Segment Start: Data supplied

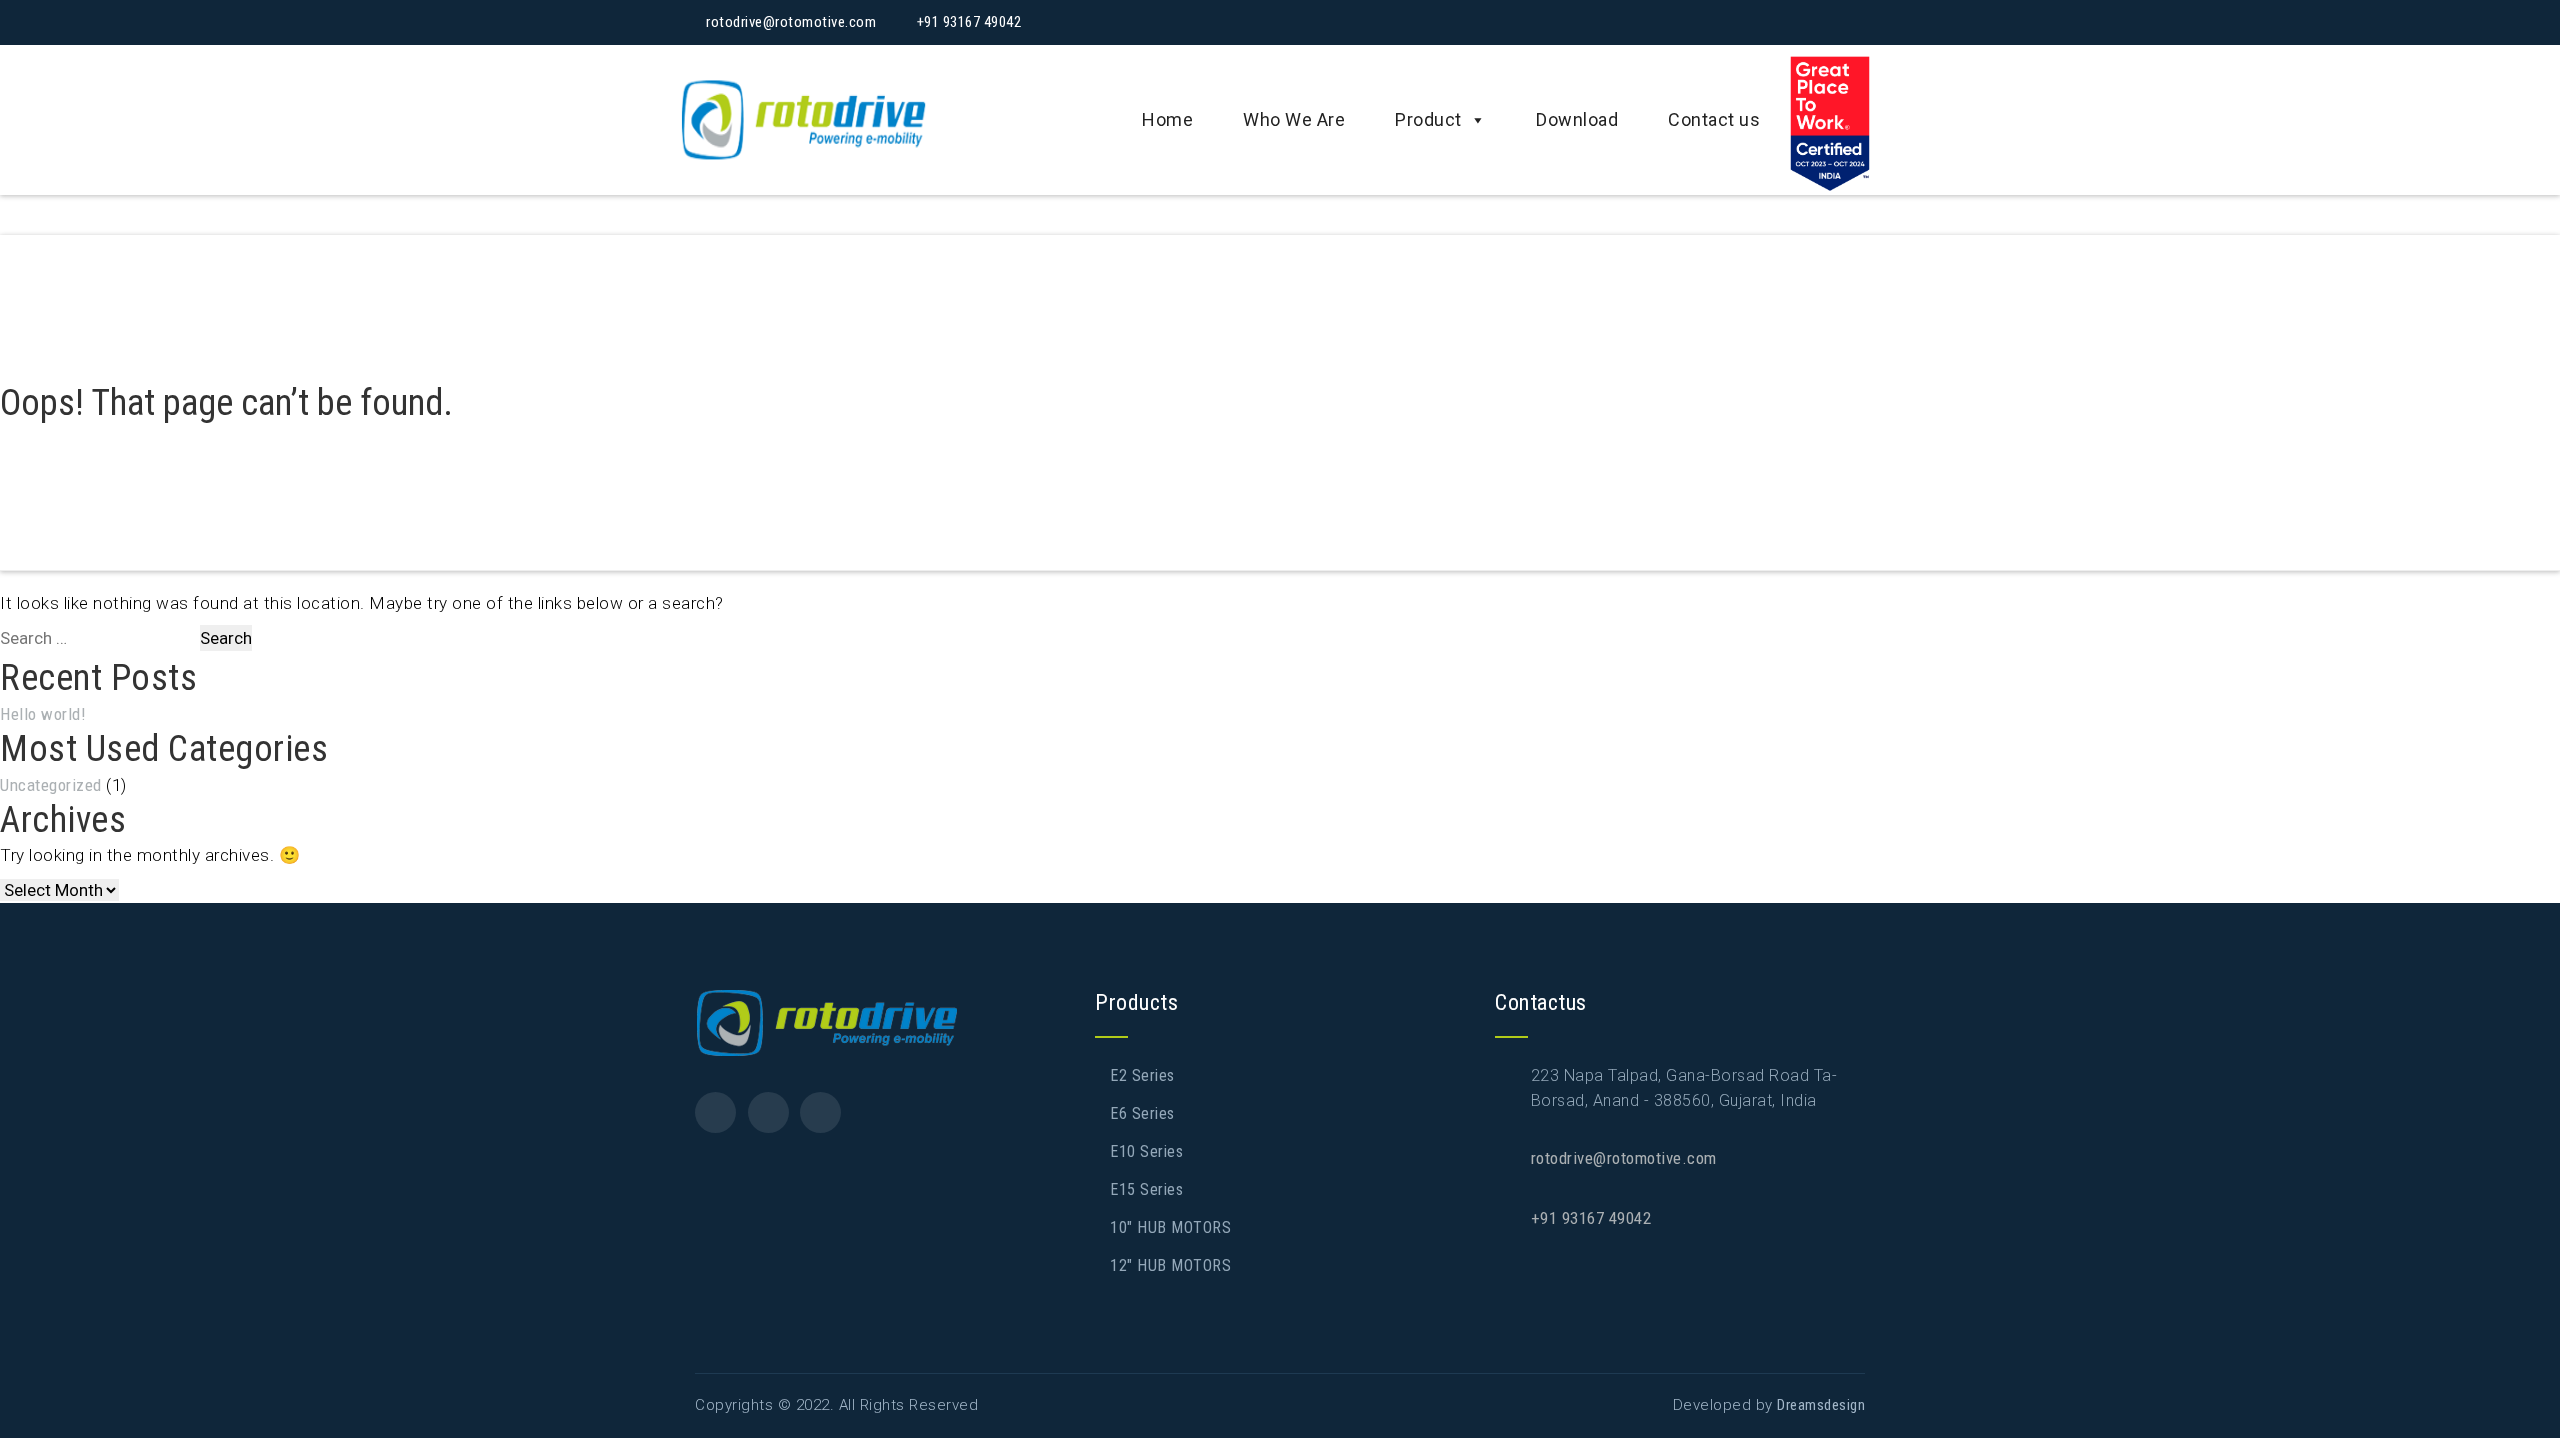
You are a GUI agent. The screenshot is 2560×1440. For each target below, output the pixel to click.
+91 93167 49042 (1591, 1218)
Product (1428, 119)
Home (1167, 119)
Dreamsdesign (1821, 1405)
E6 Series (1142, 1113)
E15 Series (1146, 1189)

Segment End: Data supplied

Task goal ::
Could you output every record above exactly as written, leaving out the pictures?

Exercise solution ::
You are a GUI agent. The screenshot is 2560×1440. For each target below, output the pixel to click.
+91 93167 49042 (1591, 1218)
Product (1428, 119)
Home (1167, 119)
Dreamsdesign (1821, 1405)
E6 Series (1142, 1113)
E15 Series (1146, 1189)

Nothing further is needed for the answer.